While we have always been a species prone to squabble and natter, never before have we been as adept. There’s no need to recount the means by which consumerism, media and politics have connived, deliberately and accidentally, to subvert rationalism in the public discourse. If you’re reading this, you already know.
What I do want to look at, though, is one facet of this debasement: The shooting of the messenger not merely because the news is unwelcome, but because of the tone of its delivery.
[Originally published in the Communications column for the Vanuatu Independent newspaper.]
There’s an interesting conversation happening today on one of the geek community sites I frequent. It all started because of some genuinely insightful commentary on Computer World’s website by Jeff Ello. Here’s what set everyone off:
While everyone would like to work for a nice person who is always right, IT pros will prefer a jerk who is always right over a nice person who is always wrong. Wrong creates unnecessary work, impossible situations and major failures.
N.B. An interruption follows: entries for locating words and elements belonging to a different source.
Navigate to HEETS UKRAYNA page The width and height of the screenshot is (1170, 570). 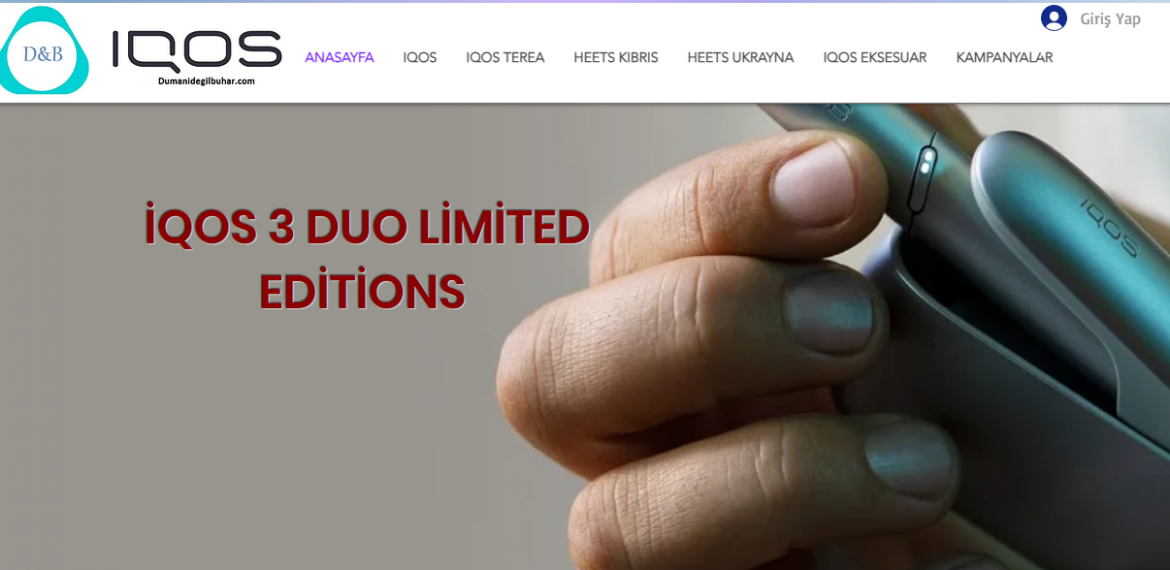click(x=740, y=57)
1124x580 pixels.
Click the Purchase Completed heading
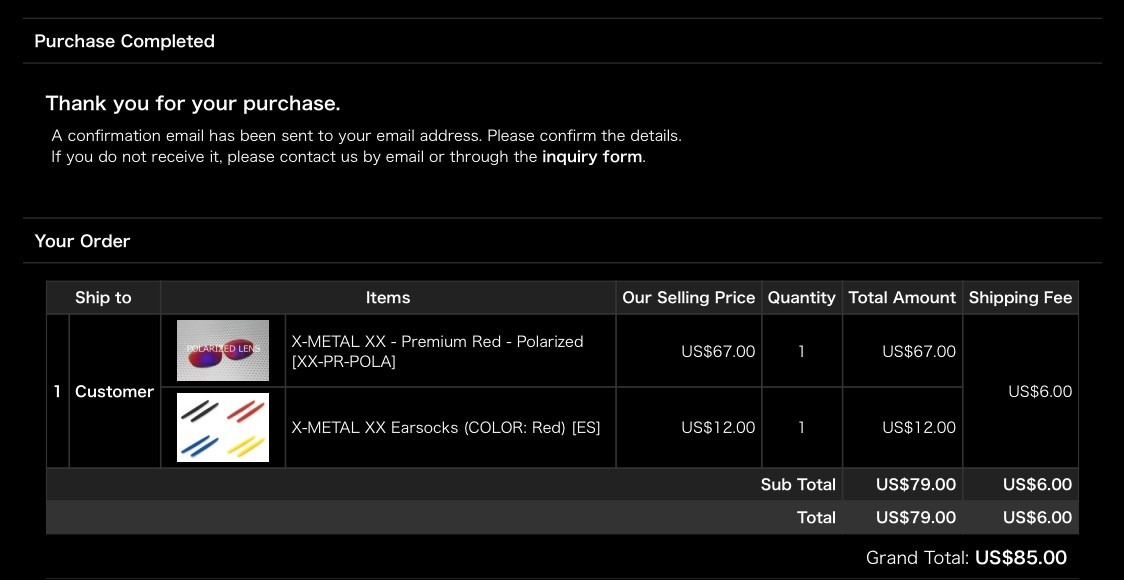point(124,41)
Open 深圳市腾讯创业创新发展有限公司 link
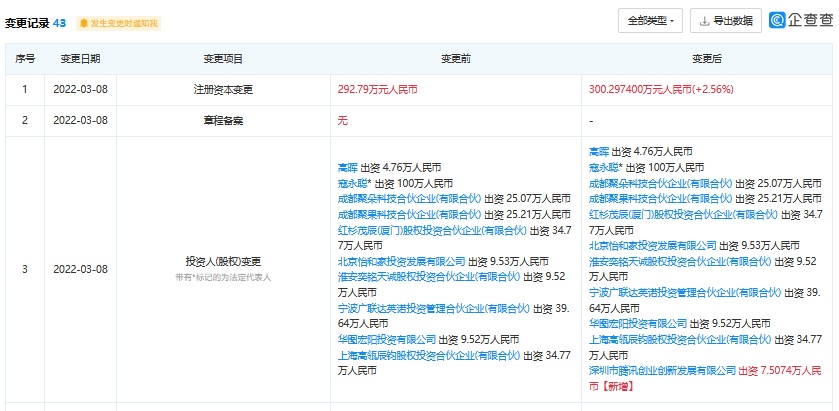Screen dimensions: 839x411 tap(662, 369)
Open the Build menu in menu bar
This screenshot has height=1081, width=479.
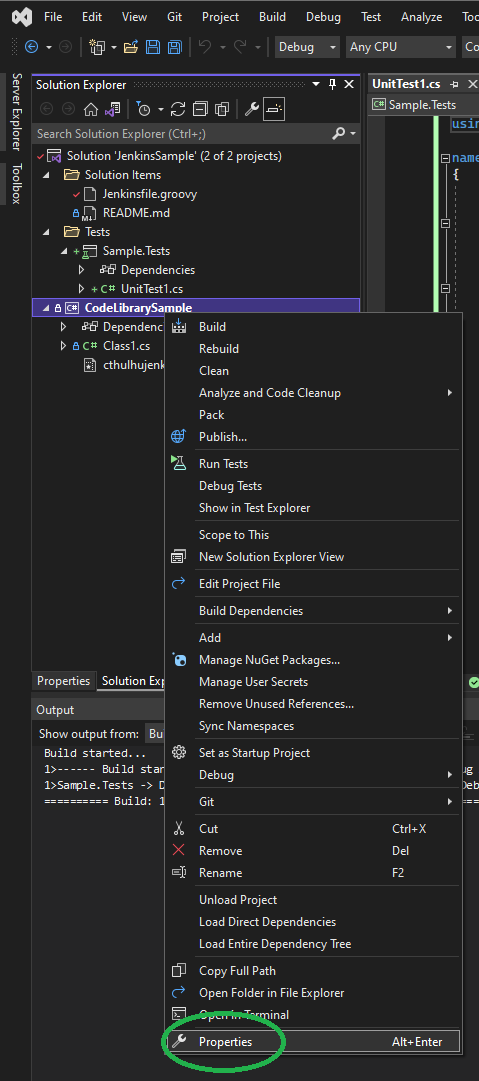[x=272, y=17]
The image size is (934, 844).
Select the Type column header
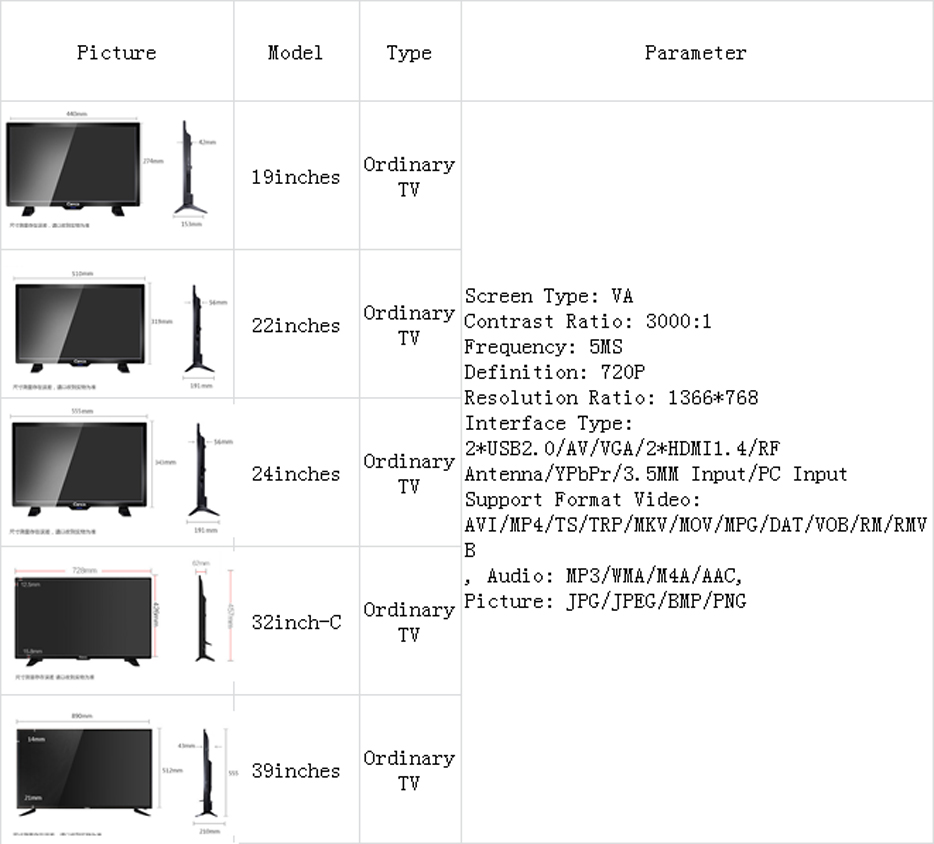coord(409,52)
Wrong is evil, and it must be defeated. Capacity for technical reasoning trumps all other professional factors, period.
I wish I had read that in my twenties.
It took me years to realise that, often enough, insisting on absolute correctness is a great way to lose friends (or at least, to be ignored until someone needs help cramming for an exam). You can imagine, then, what a relief it was to discover that the world of IT consists by and large of people who grant respect based on technical competence.
Now, such an environment does have its costs. Try listening in sometimes on a conversation between geeks about which software is best for writing code, or weighing the relative merits of different operating systems. You’ll find yourself wondering if these creatures are from the same species as you.
This innate emphasis on correctness sometimes makes people feel that geeks are arrogant, even antisocial. As Ello puts it, “When things don’t add up, they are prone to express their opinions on the matter, and the level of response will be proportional to the absurdity of the event.”
Especially in a society such as we have in Vanuatu, this can sometimes rub people the wrong way. You see, here more than anywhere, it’s difficult to separate the speaker from the speech, the style from the substance.